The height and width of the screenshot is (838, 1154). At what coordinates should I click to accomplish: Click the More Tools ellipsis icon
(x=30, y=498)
----------------------------------------
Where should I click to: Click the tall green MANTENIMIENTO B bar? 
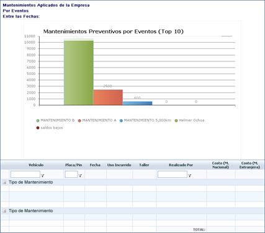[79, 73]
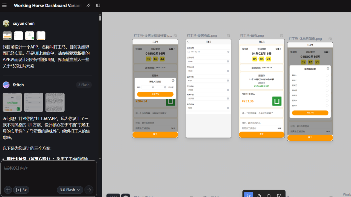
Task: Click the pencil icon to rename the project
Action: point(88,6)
----------------------------------------
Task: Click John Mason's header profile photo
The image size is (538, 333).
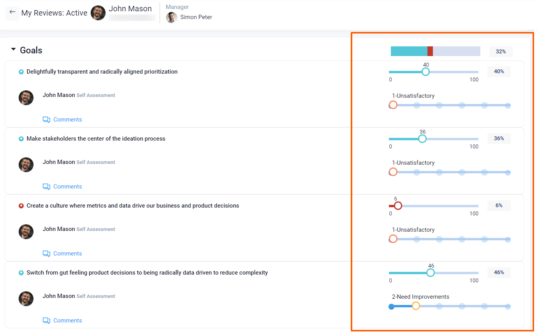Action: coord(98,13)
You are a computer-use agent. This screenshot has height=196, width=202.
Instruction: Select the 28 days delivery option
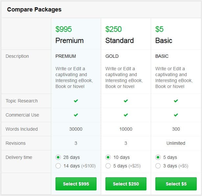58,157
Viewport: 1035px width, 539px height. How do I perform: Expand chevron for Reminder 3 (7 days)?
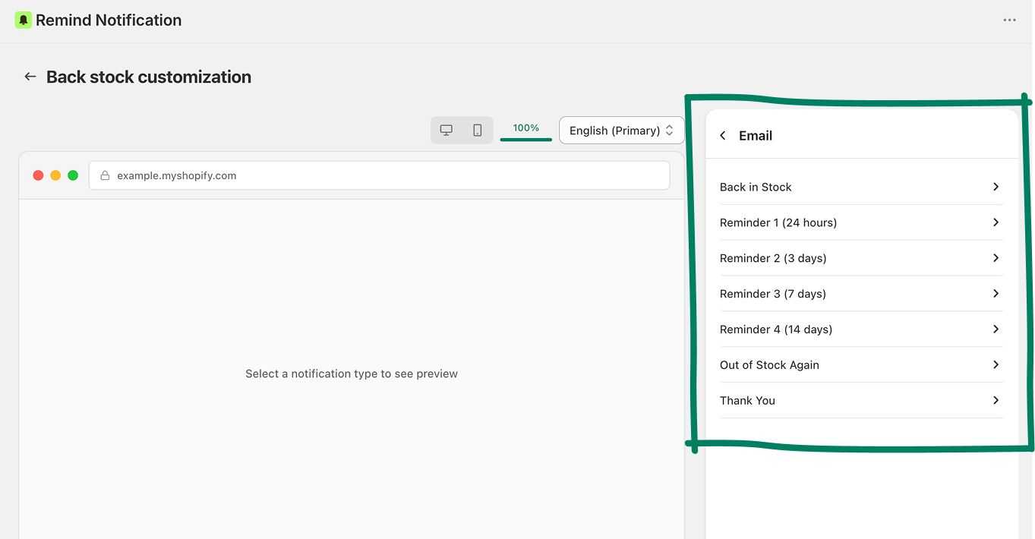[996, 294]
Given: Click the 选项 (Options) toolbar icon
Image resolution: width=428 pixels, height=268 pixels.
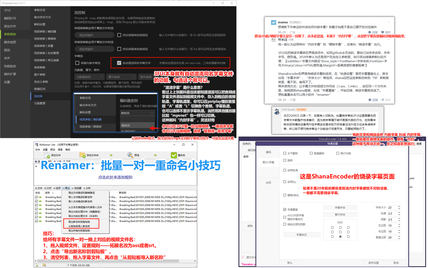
----------------------------------------
Task requirements: Going by the data above, give back only the lines from the one containing "You are a computer-use" through the one containing "Image resolution: width=428", exactly as they stand, both ends included and no images.

Finished exercise:
You are a computer-use agent. This screenshot has height=196, width=202.
Instruction: Select the 28 days delivery option
58,157
Viewport: 1035px width, 539px height. How do I perform: Expand chevron for Reminder 3 (7 days)?
[996, 294]
Given: Click the 选项 (Options) toolbar icon
Image resolution: width=428 pixels, height=268 pixels.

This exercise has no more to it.